- [TASK TO CARRY OUT]
Lay out the lines below as a Markdown table with the columns Row and Line, numbering each one and skipping any blank lines. Omit the pictures from the table.

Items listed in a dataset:

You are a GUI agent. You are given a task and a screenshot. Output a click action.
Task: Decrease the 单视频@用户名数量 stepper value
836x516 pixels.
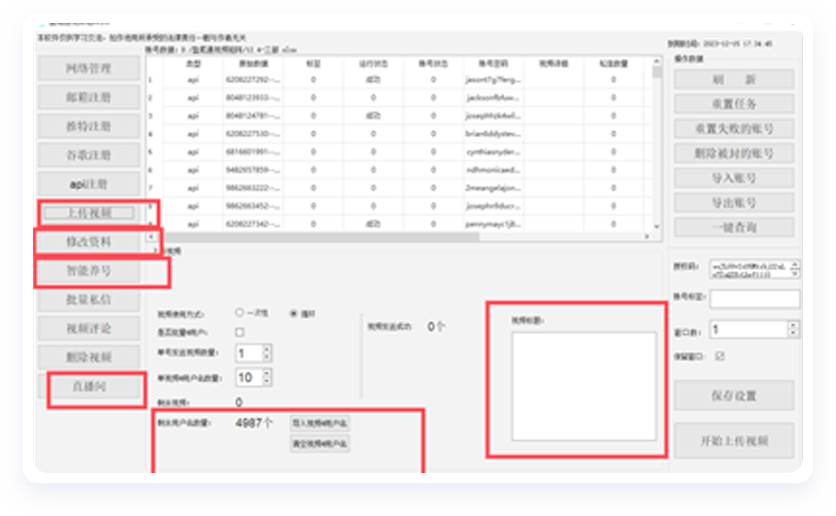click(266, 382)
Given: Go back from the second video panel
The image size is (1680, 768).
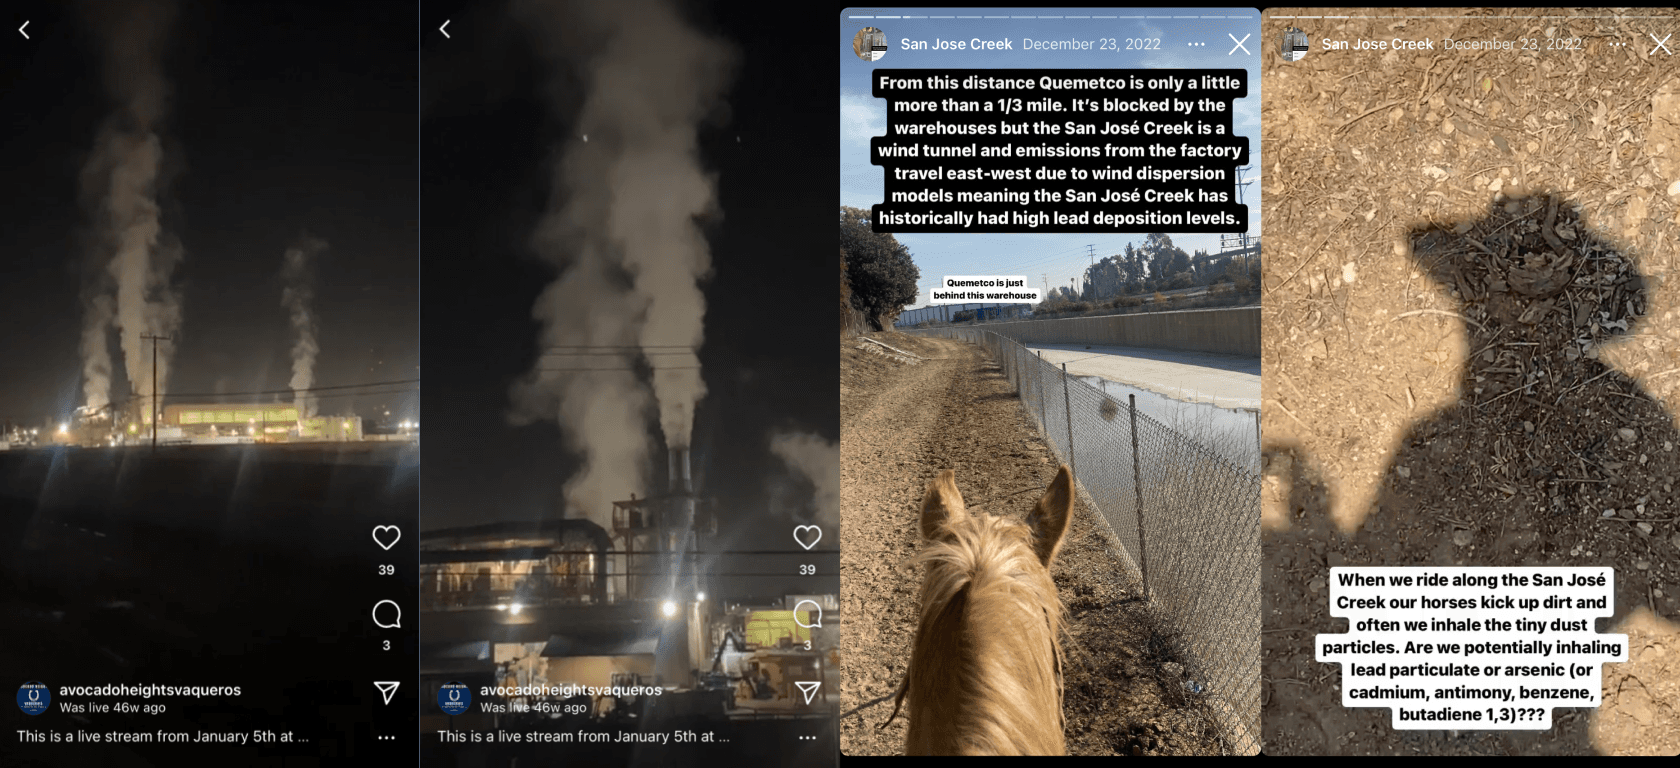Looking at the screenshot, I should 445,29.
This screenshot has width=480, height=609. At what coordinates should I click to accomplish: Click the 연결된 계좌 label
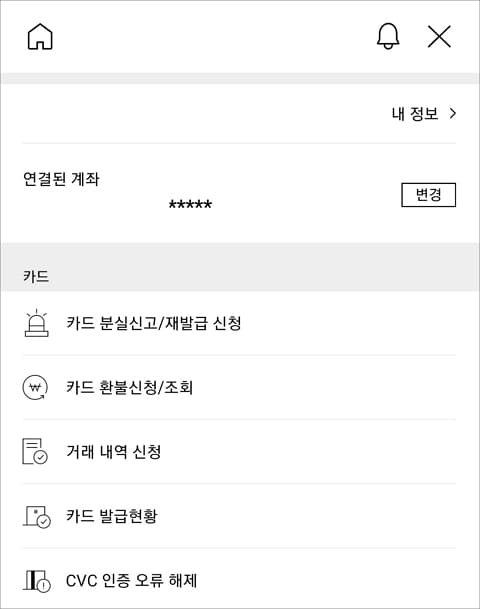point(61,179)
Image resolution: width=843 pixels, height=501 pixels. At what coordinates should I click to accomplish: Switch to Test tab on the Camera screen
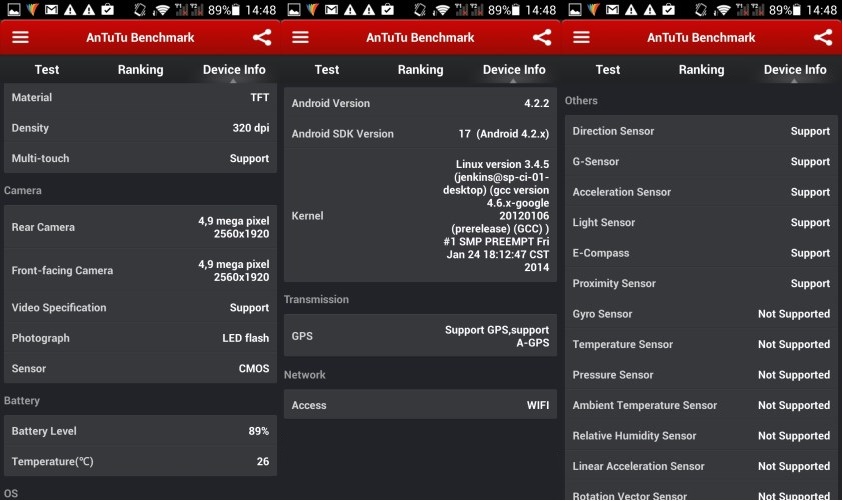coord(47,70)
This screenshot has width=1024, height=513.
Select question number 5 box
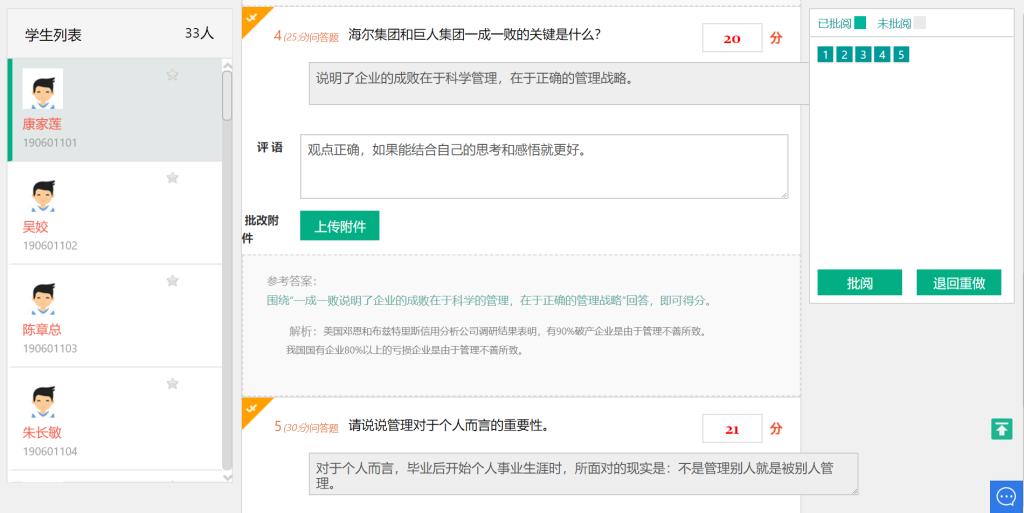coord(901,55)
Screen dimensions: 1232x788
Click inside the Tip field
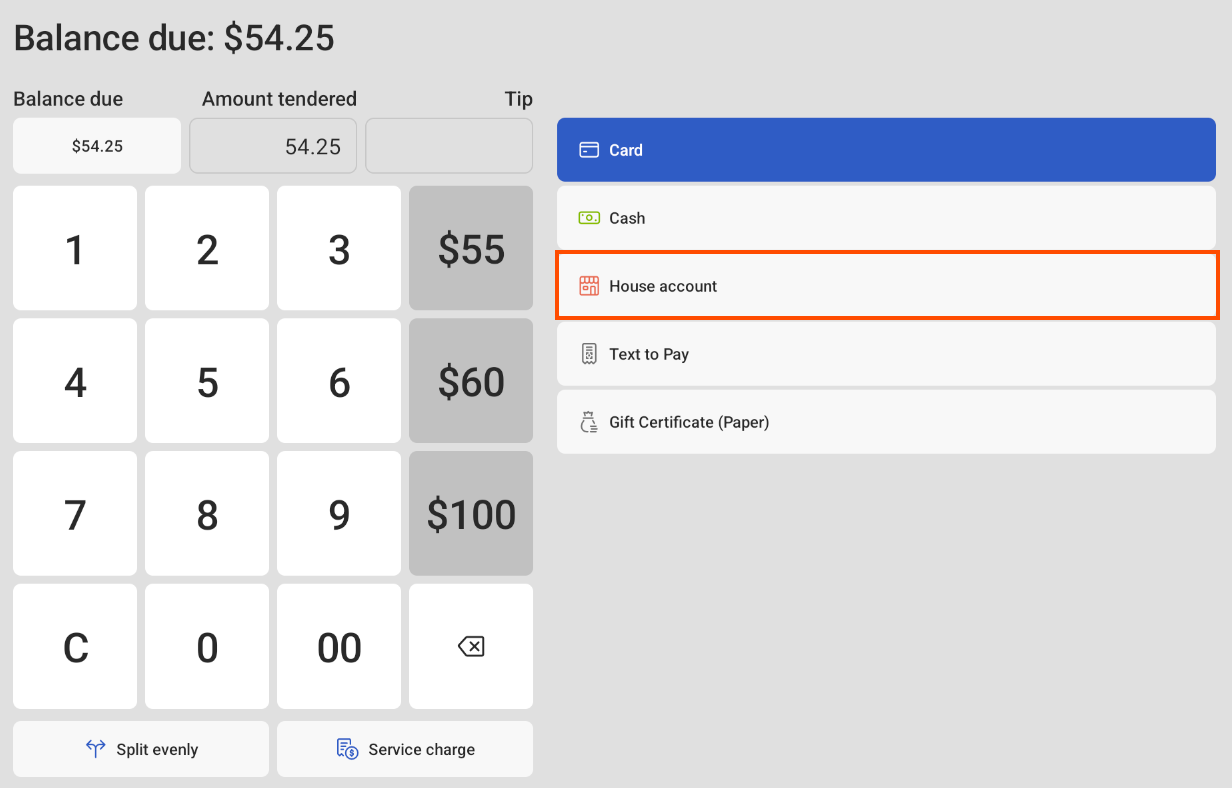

- [SOLUTION TO THE PROBLEM]
| Row | Line |
|---|---|
| 1 | You are a GUI agent. You are given a task and a screenshot. Output a click action. |
| 2 | Task: Decrease the 单视频@用户名数量 stepper value |
| 3 | 836x516 pixels. |
| 4 | click(266, 382) |
| 5 | Given: Go back from the second video panel |
| 6 | The image size is (1680, 768). |
| 7 | Looking at the screenshot, I should 445,29. |
| 8 | This screenshot has width=480, height=609. At what coordinates should I click to accomplish: Click the 연결된 계좌 label |
| 9 | point(61,179) |
| 10 | Image resolution: width=843 pixels, height=501 pixels. At what coordinates should I click to accomplish: Switch to Test tab on the Camera screen |
| 11 | coord(47,70) |
| 12 | This screenshot has width=1024, height=513. |
| 13 | Select question number 5 box |
| 14 | coord(901,55) |
| 15 | Screen dimensions: 1232x788 |
| 16 | Click inside the Tip field |